Start of Study text

Program Review

Biology Department Curriculum Map 2012

PROGRAM GOAL #1

Students will effectively identify and explain fundamental principles of life processes at different levels of structural organization.

Outcome:

Students will score competitively on a national comprehensive standardized exam in Biology.

Where Learning Outcome is met:

Introduced

BIO-005 and BIO-006

Developed

BIO-114, BIO-102, BIO-104, BIO-108, BIO-110, BIO-113, BIO-125

Mastered

BIO-195 (required in two of the four tracks in the major), BIO-128, BIO-130, BIO-132

Assessment Tool:

Major Field Test in Biology (Educational Testing Service) administered to graduating seniors.

Benchmark:

Mean score on the Major Field Test should be in the top third of individual student scores, nationwide.

Link to the Institutional Learning Standards:

Active Societal and Intellectual Engagement, Critical-Interdisciplinary Thinking, Research and Technology

 

PROGRAM GOAL #2

Students carry out scientific investigation in the lab and/or in the field with competence and confidence.

Outcomes:

1) Students have an appropriate understanding of the experimental question and of the previous research published on the topic.

2) Students will apply appropriate principles of experimental design and data interpretation in their research projects.

Where Learning Outcomes are met:

Introduced

BIO-005

Developed

BIO-114, BIO-104, BIO-110, BIO-113, BIO-125, BIO-130, BIO-132

Mastered

BIO-198 and BIO-199 as well as summer research

Assessment Tools:

1) Research student surveys
2) Evaluation of research posters

Benchmarks:

For 1) mean score of 4 or above in each category of survey
For 2) 90% of students demonstrating competency in each category on rubric

Link to the Institutional Learning Standards:

Active Societal and Intellectual Engagement, Critical-Interdisciplinary Thinking, Research and Technology, and Written and Oral Communication

 

PROGRAM GOAL #3

Students will be able to present the findings and implications of scientific research through written research reports, oral presentation, and scientific posters.

End of Study text

▶ **Required action A**
According to the biology curriculum map, what assessment tool is used for Program Goal #1?
▶ **Required action B**
Summarize the biology curriculum map in three sentences.

Start of Entries provided

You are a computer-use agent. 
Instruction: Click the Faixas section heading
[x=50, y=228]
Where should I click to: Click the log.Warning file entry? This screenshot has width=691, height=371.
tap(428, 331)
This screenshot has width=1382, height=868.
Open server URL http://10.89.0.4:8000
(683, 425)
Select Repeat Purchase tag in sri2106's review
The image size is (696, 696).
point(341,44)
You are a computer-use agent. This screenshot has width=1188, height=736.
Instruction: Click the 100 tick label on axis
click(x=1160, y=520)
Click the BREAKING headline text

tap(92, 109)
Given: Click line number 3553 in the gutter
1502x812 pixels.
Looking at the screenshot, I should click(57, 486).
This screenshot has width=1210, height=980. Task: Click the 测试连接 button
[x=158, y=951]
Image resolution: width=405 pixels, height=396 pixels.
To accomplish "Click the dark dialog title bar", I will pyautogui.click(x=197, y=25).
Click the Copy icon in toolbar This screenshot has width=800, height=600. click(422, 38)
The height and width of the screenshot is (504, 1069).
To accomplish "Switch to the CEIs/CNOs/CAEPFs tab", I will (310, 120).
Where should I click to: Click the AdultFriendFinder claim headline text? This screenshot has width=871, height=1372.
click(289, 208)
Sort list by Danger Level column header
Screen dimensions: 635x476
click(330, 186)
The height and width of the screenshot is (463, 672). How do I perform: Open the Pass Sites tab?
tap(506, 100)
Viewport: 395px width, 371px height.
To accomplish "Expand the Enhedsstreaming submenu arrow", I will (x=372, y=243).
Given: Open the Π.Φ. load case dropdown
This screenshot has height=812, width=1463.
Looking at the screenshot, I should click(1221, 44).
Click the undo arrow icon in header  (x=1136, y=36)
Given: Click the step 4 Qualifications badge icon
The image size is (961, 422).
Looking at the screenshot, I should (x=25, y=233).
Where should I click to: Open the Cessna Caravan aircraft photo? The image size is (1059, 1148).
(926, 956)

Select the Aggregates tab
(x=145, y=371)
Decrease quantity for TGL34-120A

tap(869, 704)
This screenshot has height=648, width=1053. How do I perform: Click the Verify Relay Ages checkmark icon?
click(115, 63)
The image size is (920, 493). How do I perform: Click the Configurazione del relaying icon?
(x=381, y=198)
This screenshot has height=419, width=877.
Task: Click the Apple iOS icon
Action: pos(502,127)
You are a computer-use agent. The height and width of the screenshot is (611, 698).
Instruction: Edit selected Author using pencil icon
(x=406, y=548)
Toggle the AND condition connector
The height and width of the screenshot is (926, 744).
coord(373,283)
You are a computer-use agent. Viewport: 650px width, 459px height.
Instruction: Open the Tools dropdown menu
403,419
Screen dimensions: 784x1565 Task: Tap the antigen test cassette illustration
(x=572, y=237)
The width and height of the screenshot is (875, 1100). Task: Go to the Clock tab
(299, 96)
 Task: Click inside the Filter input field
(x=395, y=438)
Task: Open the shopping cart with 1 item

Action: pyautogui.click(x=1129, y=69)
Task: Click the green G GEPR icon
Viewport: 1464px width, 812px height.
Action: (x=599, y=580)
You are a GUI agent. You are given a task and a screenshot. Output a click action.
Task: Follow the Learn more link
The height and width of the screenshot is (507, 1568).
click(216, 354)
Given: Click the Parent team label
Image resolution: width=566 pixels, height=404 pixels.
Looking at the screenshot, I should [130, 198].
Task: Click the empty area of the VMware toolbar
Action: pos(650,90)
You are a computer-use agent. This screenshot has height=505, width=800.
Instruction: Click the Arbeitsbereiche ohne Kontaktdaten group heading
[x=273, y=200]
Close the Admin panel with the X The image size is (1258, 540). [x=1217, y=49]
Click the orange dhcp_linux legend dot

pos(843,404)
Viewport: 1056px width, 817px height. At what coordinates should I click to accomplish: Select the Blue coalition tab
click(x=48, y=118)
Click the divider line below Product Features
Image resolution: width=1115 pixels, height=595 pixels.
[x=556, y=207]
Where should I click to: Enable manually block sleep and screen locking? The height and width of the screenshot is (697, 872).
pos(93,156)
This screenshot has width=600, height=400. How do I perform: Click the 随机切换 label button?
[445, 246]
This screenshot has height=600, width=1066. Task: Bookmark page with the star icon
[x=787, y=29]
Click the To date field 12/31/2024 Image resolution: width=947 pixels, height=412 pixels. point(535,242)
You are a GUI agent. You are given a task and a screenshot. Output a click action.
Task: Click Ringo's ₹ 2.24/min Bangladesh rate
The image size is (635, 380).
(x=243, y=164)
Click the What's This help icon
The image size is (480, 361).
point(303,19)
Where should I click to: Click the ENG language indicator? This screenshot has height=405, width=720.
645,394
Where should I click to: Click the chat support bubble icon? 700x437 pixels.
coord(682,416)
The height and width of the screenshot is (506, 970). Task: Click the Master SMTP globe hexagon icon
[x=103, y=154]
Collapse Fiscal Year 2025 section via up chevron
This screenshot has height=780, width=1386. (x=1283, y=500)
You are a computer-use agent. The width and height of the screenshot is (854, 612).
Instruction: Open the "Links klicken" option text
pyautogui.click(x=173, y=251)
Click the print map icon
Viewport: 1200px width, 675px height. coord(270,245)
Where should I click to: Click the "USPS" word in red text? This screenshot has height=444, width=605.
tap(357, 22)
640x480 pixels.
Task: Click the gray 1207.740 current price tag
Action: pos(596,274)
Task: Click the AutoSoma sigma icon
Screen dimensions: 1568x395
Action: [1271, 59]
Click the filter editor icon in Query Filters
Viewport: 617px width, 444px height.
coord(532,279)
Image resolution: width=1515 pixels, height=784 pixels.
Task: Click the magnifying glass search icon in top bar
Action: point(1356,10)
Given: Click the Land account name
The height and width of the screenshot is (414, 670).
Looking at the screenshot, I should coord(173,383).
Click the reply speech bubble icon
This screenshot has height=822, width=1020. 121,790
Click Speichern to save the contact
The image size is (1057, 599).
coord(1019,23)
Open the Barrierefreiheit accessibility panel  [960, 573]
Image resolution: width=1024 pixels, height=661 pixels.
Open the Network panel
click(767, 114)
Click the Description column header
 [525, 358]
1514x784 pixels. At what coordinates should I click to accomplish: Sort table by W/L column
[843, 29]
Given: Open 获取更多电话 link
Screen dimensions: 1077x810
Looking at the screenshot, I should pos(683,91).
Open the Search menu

End of Entries provided

▶ **Task response A**
The Major Field Test in Biology from Educational Testing Service, given to graduating seniors.

▶ **Task response B**
The Biology Department's 2012 curriculum map sets out program goals and lists, for each, the courses where learning outcomes are introduced, developed, and mastered, along with assessment tools, benchmarks, and links to the Institutional Learning Standards. The first goal concerns identifying and explaining fundamental principles of life processes and is assessed by the Major Field Test in Biology. The second concerns carrying out scientific investigation in the lab or field and is assessed by research student surveys and evaluation of research posters, while the third calls for presenting research findings through written reports, oral presentations, and scientific posters.